Data records:
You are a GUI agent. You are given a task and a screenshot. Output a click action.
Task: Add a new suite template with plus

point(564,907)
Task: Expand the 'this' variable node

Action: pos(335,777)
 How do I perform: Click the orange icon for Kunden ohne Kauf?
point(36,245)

--

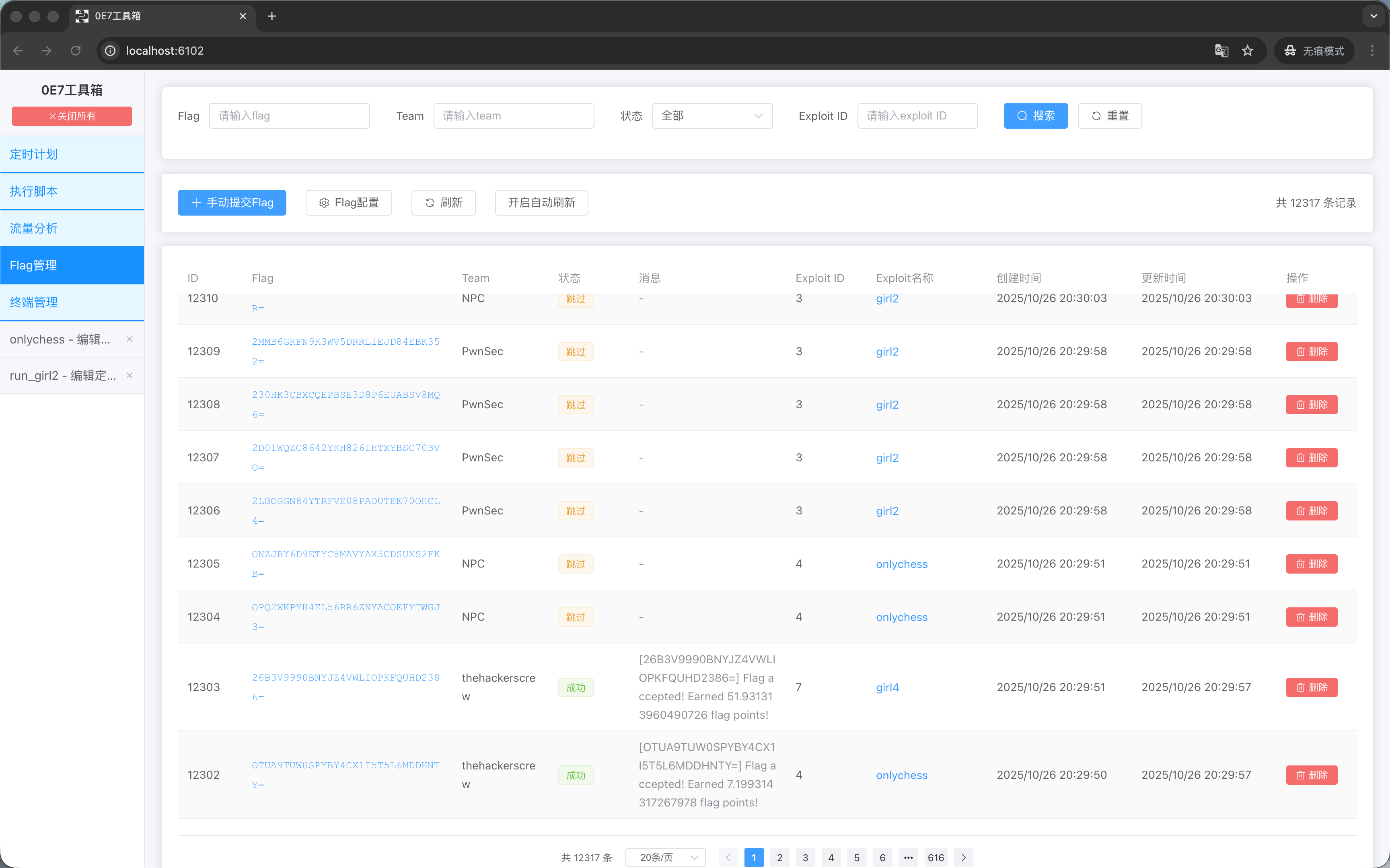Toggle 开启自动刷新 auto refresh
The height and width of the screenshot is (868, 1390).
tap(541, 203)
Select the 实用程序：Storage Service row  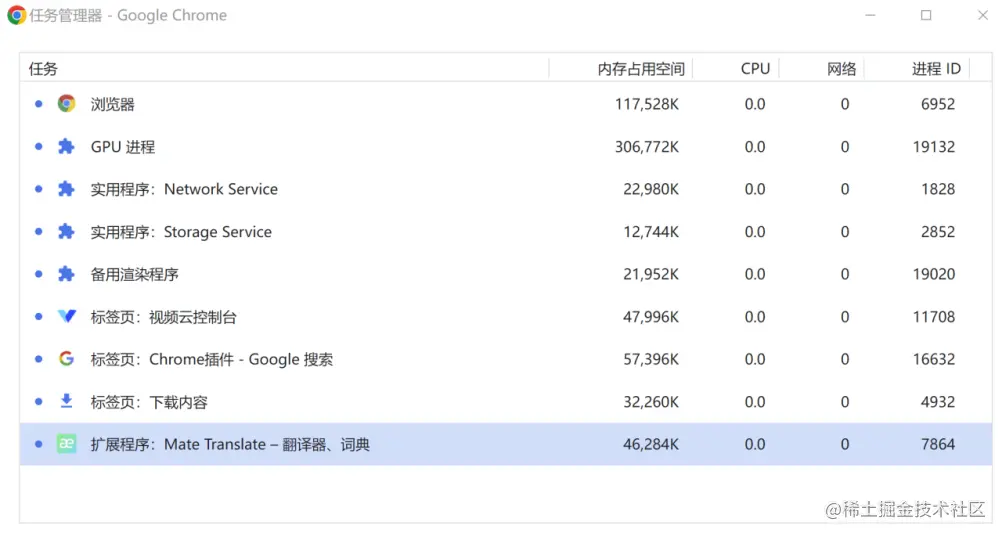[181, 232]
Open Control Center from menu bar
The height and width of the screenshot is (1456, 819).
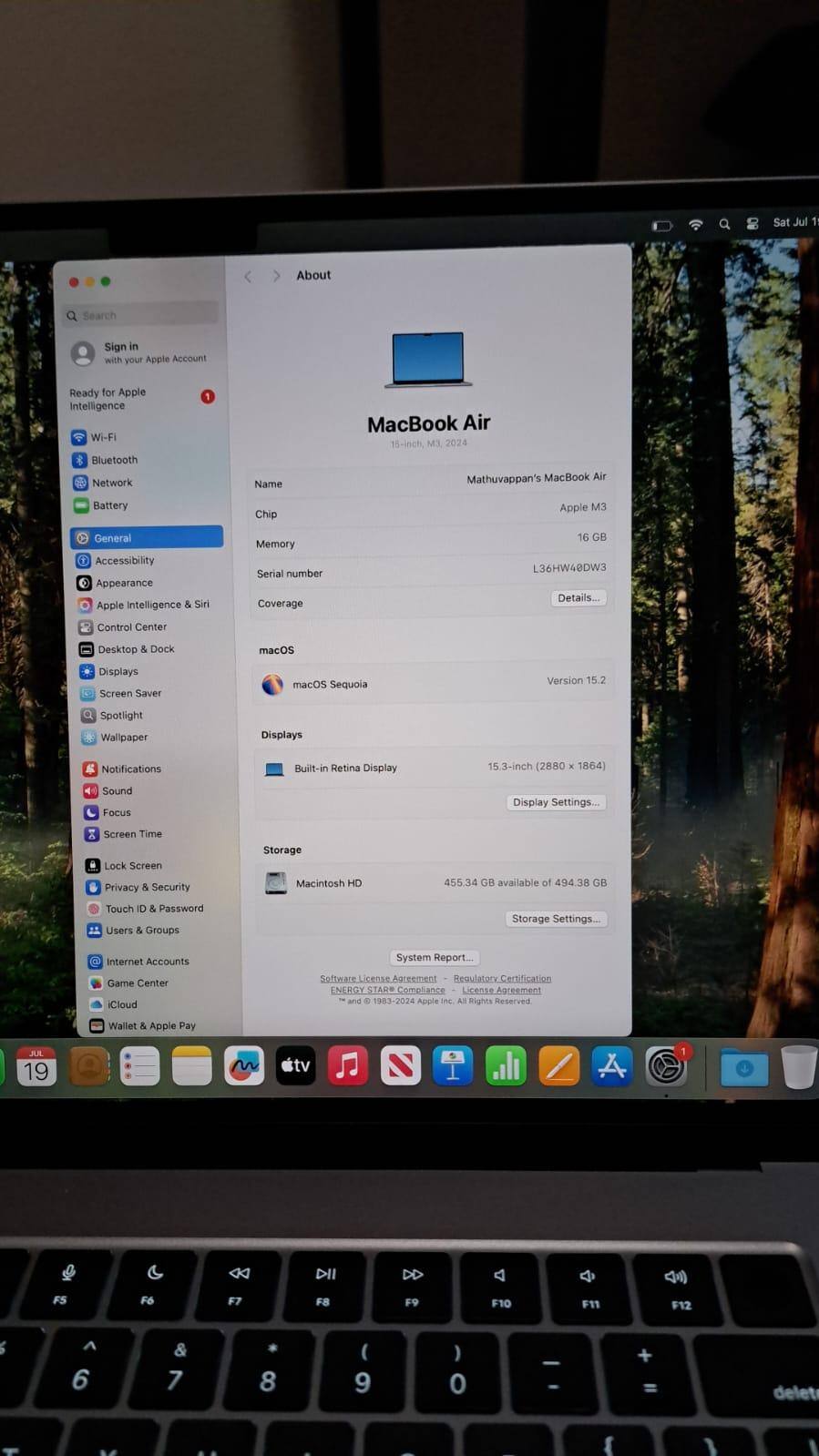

Work required:
Pull out every line in the material that has the word "height" and copy those lines.

Answer below:
The height and width of the screenshot is (868, 1390).
The height and width of the screenshot is (1456, 819).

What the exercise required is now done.